Architizer News
CityVision Competition Winners Announced
July 17, 2012
The winners of the 2012 New York CityVision competition have been announced! The jury, composed of president Joshua Prince-Ramos of REX-NY, Eva Franch i Gilabert of the Storefront for Art and Architecture, Roland Snooks of Kokkugia, Shohei Shigematsu of OMA, Alessandro Orsini of Archi[TE]nsions, and Mitchell Joachim of Terreform One, reviewed and selected the best entries for the Rome-based competition, which posed the question, “If the future is gone, what past is expecting us?”
Entrants generally answered this question with wit, in some cases looking for the bright side of a forlorn pessimism. Many of the drawings showed a good deal of Archigram-like inventiveness, and also drew from that group’s graphic style.
First Prize: Eirini Giannakopoulou, Stefano Carera, Hilario Isola, and Matteo Norzi
The winning entry envisioned a scenario where Manhattan had become too overwhelming, leading its residents to move to New York’s other Burroughs. Manhattan is then turned into a gigantic trash dump, where only the tops of its iconic towers are left showing above the rolling landscape of landfill.
Click through for more of the top entries, plus honorable mentions.
Second Prize: E. Pieraccioli, C. Granato
The second prize entry saw New York as a gigantic archaeological site, protected from rising water levels by a gigantic concrete wall. The city becomes a museum to what we call the present as the rest of the world is covered by ocean.
Farm Prize: Miles Fujiki
This entry lays out plans for the Institute For Imagining New York, a last refuge for artists, dreamers, and other outcasts, from the advancing tide of ‘brute economics’ and corporate force. It acts as a seed for the reversal of privatization, since “it is not a reliquary but a reactor core,” and will bring about the resurrection of imagination as a purposeful and rewarding activity, rather than a childish one.
Honorable Mention: F. Furiassi
This project reacts against the dense development by private interests that was allowed to almost entirely subjugate nature on the island of Manhattan. It proposes a reversal: in areas now given over to nature, private development would be allowed, but everywhere else would be given back to nature. Therefore, what is now Central Park becomes an island of hyperdensity overlooking fields and forests.

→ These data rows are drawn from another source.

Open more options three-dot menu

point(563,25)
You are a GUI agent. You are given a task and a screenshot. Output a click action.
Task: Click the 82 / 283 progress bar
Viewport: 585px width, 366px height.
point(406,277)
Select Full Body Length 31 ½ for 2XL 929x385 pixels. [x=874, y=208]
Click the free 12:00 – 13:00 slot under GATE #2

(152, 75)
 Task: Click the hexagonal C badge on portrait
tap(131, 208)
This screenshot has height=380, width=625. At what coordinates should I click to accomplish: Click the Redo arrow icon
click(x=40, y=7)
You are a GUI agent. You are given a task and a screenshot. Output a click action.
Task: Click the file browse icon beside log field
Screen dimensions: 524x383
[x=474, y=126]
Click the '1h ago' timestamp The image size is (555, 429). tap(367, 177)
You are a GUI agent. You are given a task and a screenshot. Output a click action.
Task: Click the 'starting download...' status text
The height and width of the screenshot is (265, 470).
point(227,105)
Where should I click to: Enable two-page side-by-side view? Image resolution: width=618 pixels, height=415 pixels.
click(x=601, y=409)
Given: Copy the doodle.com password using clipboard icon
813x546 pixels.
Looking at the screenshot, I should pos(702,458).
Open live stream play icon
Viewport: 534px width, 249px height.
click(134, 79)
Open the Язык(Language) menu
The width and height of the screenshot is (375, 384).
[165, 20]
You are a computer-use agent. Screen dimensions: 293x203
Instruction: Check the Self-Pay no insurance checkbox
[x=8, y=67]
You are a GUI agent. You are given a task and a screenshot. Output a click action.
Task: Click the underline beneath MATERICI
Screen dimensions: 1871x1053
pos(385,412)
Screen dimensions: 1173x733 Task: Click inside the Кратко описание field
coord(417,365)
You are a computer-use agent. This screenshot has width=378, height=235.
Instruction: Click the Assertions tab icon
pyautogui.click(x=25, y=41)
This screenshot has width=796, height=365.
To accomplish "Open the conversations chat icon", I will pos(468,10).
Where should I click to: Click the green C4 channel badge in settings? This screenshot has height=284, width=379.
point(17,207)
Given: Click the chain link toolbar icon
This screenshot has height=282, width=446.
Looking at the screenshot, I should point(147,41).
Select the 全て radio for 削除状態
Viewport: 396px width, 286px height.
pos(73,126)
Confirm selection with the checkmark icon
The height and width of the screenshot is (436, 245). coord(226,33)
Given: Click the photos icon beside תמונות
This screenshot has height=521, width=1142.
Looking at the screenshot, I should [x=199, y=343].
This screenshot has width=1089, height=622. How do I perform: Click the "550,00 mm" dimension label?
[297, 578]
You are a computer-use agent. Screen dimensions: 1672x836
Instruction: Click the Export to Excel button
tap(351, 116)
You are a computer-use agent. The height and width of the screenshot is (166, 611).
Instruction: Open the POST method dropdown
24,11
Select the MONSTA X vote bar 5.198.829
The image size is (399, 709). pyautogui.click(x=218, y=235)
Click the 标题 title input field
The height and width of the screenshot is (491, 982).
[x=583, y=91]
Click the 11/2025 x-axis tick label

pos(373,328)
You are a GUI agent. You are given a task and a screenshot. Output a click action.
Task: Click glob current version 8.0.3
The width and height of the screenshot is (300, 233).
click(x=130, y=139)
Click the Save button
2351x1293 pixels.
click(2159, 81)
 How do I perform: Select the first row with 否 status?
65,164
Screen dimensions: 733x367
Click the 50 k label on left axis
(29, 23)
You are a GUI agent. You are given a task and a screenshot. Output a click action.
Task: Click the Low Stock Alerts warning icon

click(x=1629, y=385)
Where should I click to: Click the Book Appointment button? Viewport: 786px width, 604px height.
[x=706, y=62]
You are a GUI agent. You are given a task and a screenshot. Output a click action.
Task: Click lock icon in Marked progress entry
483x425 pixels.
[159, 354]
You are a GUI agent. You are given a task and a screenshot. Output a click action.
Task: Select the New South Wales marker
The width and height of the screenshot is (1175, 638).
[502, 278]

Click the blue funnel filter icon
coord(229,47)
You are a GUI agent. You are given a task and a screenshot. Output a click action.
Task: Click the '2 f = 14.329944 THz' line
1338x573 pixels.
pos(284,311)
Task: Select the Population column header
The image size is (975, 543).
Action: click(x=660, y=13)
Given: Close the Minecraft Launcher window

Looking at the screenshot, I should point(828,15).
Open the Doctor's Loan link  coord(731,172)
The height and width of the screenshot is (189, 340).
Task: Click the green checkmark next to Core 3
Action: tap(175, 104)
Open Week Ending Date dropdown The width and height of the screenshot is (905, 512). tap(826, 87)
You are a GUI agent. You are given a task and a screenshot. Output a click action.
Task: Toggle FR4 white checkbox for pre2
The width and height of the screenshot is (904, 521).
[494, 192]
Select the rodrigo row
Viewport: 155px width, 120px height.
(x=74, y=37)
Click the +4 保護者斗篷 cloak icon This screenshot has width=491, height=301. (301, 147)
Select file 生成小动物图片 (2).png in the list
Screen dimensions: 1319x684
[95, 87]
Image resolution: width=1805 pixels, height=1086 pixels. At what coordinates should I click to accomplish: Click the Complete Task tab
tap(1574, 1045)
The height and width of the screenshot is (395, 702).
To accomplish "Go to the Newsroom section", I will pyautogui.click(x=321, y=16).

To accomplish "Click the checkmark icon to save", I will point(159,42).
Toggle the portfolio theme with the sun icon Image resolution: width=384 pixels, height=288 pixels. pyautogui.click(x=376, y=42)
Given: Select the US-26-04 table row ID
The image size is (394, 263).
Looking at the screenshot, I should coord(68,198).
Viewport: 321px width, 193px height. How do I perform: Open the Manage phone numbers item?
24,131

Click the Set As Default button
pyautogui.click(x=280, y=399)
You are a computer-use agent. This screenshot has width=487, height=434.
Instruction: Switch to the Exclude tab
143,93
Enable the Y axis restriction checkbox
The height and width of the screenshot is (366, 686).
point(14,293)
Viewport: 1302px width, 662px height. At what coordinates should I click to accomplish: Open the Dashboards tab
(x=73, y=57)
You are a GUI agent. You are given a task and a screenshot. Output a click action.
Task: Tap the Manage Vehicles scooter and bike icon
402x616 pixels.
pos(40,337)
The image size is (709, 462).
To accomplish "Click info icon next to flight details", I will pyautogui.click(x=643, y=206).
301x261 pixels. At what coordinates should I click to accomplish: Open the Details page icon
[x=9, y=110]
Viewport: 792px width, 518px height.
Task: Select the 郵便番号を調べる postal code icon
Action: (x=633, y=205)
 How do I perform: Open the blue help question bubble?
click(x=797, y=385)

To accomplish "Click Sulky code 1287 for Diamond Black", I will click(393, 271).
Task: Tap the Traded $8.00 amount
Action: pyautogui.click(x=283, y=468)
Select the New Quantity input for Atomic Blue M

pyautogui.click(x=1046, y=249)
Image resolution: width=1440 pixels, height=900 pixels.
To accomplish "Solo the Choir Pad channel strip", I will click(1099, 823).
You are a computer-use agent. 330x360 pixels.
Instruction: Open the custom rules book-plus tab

Honorable Mention: A. Koetter, J. Rowen, E. Zeifman
This project treats the existing city as a dead layer of history, past its prime, and proposes a new city built above the existing streets. The new infrastructure would run into some buildings, and would reroute around others. Here, the existing city is left forever in the present as other presents build their own structures above.
Honorable Mention: J. Tigges, F. Segat, A. Menon, N. di Croce
Here, Manhattan’s iconic buildings become offended by the new World Trade Center tower and begin to evacuate the city, some flying to other planets, but most settling in other cities around the world–a traveling circus of surprisingly nimble skyscrapers roaming all over the globe seeking fresh, new contexts.